> _Instructions for the task_
The lines to copy run from the one containing "The height and" to the very end of the records; give them exactly, and only them, without pictures.

|---|

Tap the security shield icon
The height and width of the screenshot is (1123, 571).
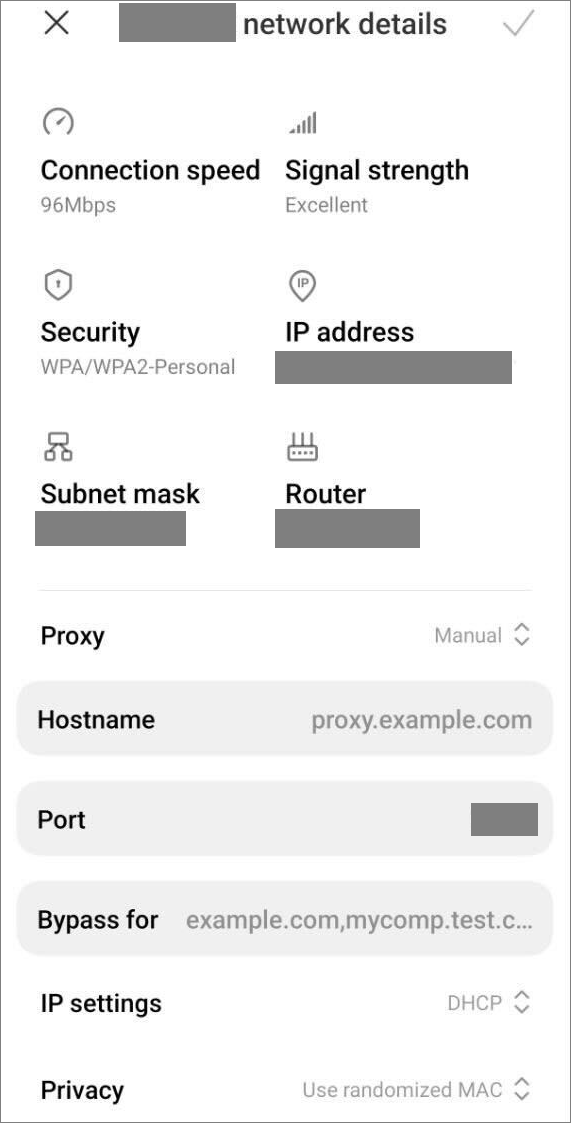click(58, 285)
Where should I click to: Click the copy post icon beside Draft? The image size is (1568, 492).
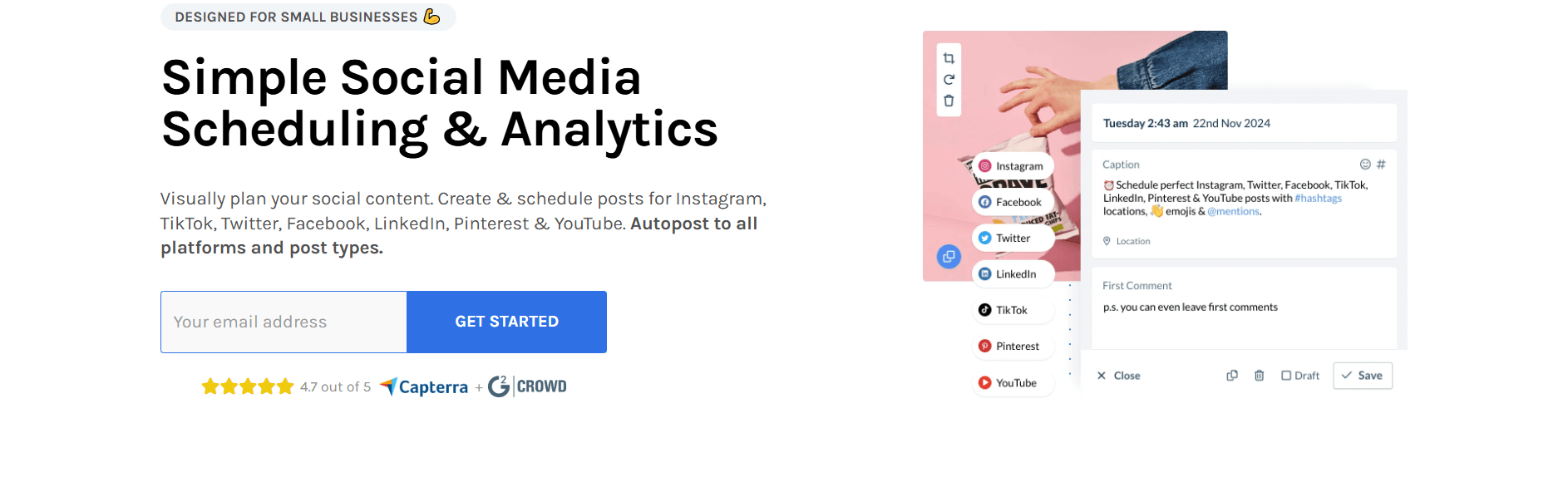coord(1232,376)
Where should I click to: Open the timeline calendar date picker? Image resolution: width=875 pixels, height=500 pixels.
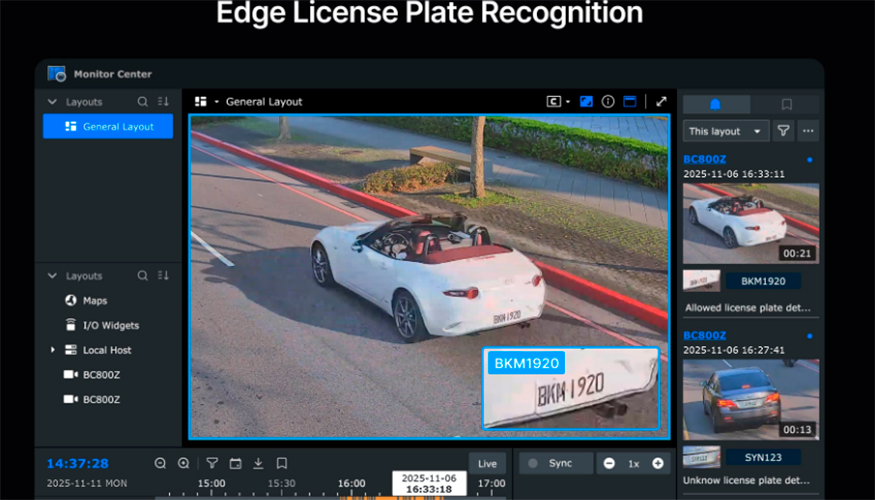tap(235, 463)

|---|

> _Result_
The height and width of the screenshot is (1123, 571).
click(58, 285)
Where should I click to: Click the copy post icon beside Draft? The image size is (1568, 492).
coord(1232,376)
Where should I click to: Open the timeline calendar date picker? Image resolution: width=875 pixels, height=500 pixels.
tap(235, 463)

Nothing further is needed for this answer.